Segment Open

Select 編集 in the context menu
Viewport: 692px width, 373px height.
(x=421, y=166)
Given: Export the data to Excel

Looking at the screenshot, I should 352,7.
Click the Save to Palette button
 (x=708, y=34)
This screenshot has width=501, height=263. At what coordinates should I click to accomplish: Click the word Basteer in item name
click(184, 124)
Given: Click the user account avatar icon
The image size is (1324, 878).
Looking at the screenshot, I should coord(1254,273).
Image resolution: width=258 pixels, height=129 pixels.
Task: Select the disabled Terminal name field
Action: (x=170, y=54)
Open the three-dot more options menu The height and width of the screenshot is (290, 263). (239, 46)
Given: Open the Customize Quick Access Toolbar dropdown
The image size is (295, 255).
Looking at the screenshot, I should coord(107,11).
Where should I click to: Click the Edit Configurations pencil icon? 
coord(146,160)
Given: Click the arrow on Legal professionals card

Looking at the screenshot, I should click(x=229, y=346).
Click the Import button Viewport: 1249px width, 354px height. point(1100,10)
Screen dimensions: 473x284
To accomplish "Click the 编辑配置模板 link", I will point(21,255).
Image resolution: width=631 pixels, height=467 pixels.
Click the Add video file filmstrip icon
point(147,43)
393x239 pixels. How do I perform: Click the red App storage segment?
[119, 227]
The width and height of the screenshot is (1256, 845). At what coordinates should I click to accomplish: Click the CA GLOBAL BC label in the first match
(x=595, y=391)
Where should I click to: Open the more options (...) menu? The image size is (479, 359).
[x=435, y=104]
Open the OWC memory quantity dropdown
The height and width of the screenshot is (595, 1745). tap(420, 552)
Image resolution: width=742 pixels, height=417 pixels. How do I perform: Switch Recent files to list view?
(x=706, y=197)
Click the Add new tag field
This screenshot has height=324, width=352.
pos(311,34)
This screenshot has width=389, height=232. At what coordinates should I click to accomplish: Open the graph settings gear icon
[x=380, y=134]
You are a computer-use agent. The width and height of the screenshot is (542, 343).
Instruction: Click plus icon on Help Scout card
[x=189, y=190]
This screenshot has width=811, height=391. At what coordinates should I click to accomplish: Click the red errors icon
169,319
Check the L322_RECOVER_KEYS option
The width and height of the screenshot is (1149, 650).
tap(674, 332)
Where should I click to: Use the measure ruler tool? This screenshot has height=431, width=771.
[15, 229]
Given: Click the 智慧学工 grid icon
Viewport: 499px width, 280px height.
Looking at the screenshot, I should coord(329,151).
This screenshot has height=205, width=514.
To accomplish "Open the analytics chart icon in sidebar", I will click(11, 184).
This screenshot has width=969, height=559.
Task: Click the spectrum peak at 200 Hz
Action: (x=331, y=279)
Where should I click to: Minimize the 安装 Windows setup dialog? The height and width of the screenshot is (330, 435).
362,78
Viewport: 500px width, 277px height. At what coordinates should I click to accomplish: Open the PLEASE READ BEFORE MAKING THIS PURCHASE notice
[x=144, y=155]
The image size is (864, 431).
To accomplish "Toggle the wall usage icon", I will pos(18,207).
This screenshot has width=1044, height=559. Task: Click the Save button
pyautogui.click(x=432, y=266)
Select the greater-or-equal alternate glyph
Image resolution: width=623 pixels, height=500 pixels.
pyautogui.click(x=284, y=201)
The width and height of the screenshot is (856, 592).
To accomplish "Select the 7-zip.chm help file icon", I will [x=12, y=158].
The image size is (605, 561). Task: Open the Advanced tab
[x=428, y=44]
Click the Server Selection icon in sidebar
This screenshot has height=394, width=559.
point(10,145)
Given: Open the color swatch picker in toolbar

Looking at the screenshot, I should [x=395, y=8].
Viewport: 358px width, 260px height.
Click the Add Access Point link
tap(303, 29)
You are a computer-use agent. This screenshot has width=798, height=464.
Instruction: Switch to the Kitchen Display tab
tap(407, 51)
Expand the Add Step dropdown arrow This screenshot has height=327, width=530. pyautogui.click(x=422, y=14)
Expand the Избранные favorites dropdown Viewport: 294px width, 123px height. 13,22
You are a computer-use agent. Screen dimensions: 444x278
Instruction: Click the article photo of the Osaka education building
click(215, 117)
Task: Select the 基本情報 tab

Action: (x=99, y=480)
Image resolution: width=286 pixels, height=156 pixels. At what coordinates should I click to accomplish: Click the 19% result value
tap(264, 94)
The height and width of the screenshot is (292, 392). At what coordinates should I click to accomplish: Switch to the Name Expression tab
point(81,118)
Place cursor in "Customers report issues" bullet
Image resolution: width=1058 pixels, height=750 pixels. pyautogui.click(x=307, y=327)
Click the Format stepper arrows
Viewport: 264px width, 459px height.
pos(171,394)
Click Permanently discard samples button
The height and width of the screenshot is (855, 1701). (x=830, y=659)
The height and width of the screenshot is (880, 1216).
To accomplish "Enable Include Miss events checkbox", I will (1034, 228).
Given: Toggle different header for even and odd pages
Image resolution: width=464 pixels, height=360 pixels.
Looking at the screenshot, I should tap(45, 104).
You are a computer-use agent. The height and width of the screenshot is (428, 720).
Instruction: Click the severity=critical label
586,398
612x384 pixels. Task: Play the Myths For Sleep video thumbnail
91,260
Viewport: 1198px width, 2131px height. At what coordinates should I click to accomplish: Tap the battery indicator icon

Segment Closed

§ TO DO
Exactly how many lines of the data above hold the word "computer"? The number is the whole answer.

§ RESPONSE TO THE TASK
4